Oops… you accidentally omitted a sub-total from the formula that calculates the grand total on your media plan. Then your client authorized the media plan and issued a purchase order based on this faulty spreadsheet. Unfortunately, that newly minted PO is missing some expensive placements. It’s only after the advertisements have run and the vendor invoices arrive that you realize your costly mistake. At this point, you have a choice: beg for mercy and more budget or eat the cost to hide your mistake. Either way, this is a costly – not to mention humiliating – mistake for you and your agency.

This and similar scenarios play out every day at advertising agencies everywhere. Why?

Excel doesn’t know anything about media planning

When you open Excel, it’s a blank spreadsheet. You have to do a lot of heavy lifting and programming to create a media plan. Excel doesn’t have a CPM function or a broadcast calendar option. It doesn’t know about the dozens of ways of pricing out media, nor does it know how to deal with packages and flighting. Trying to build a flowchart in Excel? Good luck. Let’s face it, Excel doesn’t know anything about the needs of media planners.

With Excel, media plan mistakes are inevitable

With Excel, you are responsible for creating all the formulas and getting every calculation exactly right. A typical media plan has hundreds of calculations. Even the most diligent media planners will eventually fall victim to a computation error.
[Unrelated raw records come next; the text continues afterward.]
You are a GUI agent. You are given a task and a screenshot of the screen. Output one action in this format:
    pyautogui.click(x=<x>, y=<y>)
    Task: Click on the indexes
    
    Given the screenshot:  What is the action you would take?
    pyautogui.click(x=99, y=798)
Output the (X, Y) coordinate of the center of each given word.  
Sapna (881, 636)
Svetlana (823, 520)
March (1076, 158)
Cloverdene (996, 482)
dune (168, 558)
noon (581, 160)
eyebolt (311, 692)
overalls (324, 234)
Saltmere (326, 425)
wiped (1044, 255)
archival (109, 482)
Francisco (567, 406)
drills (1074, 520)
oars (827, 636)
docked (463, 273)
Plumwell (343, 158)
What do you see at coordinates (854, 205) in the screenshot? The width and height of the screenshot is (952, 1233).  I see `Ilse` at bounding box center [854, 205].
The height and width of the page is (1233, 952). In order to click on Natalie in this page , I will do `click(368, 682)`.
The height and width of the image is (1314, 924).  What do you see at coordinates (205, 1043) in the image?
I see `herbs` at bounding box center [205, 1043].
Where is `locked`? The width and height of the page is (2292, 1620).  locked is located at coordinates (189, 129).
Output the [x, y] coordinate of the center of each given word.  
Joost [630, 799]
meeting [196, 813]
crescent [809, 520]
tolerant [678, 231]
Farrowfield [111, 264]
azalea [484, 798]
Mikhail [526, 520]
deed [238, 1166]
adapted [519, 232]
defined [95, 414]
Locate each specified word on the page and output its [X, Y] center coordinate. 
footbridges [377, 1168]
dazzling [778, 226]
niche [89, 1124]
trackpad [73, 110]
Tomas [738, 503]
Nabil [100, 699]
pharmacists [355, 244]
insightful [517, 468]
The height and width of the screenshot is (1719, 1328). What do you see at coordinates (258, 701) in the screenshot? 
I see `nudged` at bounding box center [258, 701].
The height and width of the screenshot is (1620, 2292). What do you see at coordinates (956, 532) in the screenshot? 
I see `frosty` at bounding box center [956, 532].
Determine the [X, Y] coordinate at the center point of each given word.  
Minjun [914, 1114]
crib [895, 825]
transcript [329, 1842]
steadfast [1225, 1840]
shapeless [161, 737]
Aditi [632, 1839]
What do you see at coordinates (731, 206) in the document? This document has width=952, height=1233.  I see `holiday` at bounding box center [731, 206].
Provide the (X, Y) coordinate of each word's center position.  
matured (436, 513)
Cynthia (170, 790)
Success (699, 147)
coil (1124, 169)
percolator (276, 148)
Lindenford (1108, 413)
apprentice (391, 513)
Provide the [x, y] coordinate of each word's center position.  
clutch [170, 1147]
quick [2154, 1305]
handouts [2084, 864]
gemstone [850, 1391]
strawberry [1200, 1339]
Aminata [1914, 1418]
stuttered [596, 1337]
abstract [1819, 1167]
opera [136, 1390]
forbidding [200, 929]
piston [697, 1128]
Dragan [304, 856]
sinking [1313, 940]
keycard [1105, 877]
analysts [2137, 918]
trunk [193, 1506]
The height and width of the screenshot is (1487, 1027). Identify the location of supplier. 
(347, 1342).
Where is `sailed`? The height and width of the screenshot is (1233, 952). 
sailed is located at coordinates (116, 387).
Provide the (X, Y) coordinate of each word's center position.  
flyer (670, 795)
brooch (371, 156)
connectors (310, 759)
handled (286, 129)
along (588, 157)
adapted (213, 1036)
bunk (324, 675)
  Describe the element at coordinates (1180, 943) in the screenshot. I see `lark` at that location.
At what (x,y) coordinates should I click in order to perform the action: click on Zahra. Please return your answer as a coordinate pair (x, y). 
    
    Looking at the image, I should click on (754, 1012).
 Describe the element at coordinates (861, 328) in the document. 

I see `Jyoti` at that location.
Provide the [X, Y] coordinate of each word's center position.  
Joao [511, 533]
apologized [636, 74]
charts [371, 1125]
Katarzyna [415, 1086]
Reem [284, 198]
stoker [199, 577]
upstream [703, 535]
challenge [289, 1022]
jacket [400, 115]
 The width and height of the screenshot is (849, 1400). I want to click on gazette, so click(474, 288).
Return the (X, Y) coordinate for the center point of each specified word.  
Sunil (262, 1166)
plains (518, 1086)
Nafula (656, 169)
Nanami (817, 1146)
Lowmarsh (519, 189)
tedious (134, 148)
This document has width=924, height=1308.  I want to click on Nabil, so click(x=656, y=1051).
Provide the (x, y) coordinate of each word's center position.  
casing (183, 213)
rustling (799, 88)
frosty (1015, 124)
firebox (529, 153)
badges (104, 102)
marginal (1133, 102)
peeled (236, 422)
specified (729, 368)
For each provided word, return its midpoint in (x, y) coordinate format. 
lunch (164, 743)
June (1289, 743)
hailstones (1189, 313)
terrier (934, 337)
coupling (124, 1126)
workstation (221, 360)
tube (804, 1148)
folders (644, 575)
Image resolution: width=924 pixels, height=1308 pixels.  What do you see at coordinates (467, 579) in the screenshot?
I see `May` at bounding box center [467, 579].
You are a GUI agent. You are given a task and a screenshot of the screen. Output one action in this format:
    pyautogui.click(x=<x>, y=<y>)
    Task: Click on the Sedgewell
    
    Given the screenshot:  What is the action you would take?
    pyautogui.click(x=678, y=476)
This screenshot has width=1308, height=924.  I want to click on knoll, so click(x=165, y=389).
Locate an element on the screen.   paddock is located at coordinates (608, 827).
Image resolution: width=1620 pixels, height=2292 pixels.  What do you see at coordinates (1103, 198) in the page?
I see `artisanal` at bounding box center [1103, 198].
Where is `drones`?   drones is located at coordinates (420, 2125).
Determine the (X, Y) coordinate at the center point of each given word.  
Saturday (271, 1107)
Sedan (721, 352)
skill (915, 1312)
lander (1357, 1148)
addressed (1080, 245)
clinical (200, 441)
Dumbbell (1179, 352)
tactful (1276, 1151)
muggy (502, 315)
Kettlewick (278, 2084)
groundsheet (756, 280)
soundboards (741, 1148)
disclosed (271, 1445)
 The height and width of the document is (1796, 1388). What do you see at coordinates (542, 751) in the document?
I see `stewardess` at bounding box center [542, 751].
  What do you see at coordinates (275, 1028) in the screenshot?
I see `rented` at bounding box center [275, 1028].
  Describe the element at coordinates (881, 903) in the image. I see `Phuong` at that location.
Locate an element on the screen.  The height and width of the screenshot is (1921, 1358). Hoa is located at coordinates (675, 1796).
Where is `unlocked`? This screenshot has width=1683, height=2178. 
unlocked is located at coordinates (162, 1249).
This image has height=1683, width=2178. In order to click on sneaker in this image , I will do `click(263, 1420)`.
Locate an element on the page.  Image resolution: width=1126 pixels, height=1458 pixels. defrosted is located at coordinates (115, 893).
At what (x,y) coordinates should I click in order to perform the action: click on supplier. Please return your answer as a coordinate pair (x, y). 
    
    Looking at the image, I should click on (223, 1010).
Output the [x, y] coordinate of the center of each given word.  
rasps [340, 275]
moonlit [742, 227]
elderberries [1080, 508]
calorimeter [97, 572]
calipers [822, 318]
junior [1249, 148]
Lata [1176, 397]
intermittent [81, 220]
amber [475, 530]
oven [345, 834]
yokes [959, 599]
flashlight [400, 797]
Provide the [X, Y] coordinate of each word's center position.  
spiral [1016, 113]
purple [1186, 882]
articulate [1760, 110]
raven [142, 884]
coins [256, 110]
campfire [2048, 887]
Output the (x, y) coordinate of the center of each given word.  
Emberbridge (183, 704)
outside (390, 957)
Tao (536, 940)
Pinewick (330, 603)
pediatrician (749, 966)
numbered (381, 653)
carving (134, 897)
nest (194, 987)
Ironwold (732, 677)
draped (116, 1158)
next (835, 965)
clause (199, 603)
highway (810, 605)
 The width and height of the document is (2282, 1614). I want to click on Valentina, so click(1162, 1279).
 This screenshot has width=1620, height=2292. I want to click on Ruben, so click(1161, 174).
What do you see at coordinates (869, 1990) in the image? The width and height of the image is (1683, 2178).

To make matters worse, most media planners work in an environment that’s hostile to diligence: constant interruptions from text messages, instant messages, mobile alerts, emails, phone calls, meetings, and co-worker intrusions. A media planner is lucky to work for five minutes straight without a disruption.

Flimsy Excel templates don’t solve the problem

Enterprising media directors mitigate the risks of Excel by creating and attempting to enforce the use of templates. It’s a constant battle forcing media planners to use a standard template. Plus, these templates are inherently flimsy and lack a modicum of flexibility. They frequently break as soon as you start adding placements to the media plan. It’s not your fault because this is the nature of Excel.

Excel invites implementation errors

Even when an Excel media plan is perfect, you still have a high probability of a costly mistake because Excel does not help you correctly execute your media plan.

You have to issue a media authorization. You have to issue insertion orders to each of the vendors on the plan. You have to traffic tens, hundreds, or thousands of lines to your ad server. You have to issue invoices. All of this relies on the accuracy of your media plan and has to be executed flawlessly.

With an Excel media plan, you have to re-key everything into each of the other systems or, worse yet, other Excel spreadsheets to execute your media plan. All this re-keying virtually guarantees at least one error or omission.

Excel hobbles advertising performance

If your media plan is on an Excel spreadsheet, optimizing marketing performance is hobbled. There’s no easy way to compare your plan to the actual performance of your advertisements. So, there’s no way to know whether your advertisements are achieving your business objectives or not.

Most modern marketing platforms provide a steady stream of marketing performance data. For example, Google AdWords will tell you how many impressions and clicks you get every day. But Google AdWords will not tell you if you if you are on pace to hit your marketing objectives. To do this, you need to compare your media plan’s goals to the actual results in AdWords and the rest of the marketing platforms on your media plan.

If your media plan data is locked up in an Excel spreadsheet, performing this comparison requires a lot of manual effort. This makes it difficult to get it done regularly and can often fall into the “we didn’t have time to do it” bucket. As a result optimization opportunities run unnoticed, poorly performing placements continue wasting money and advertising performance is sub-optimal.

Smart Media Directors have ditched Excel

Smart media directors know that creating a media plan is only one piece, albeit a critical piece, of the media planning process. When looking at the entire process from strategy, to plan, to execution, to optimization, to invoice, to payment, it’s clear that media planning in Excel is a bad idea for the reasons mentioned above and many others.

Despite the withdrawals and growing pains associated with switching away from Excel, smart media directors have ditched Excel to eliminate costly mistakes while streamlining their media buying operation.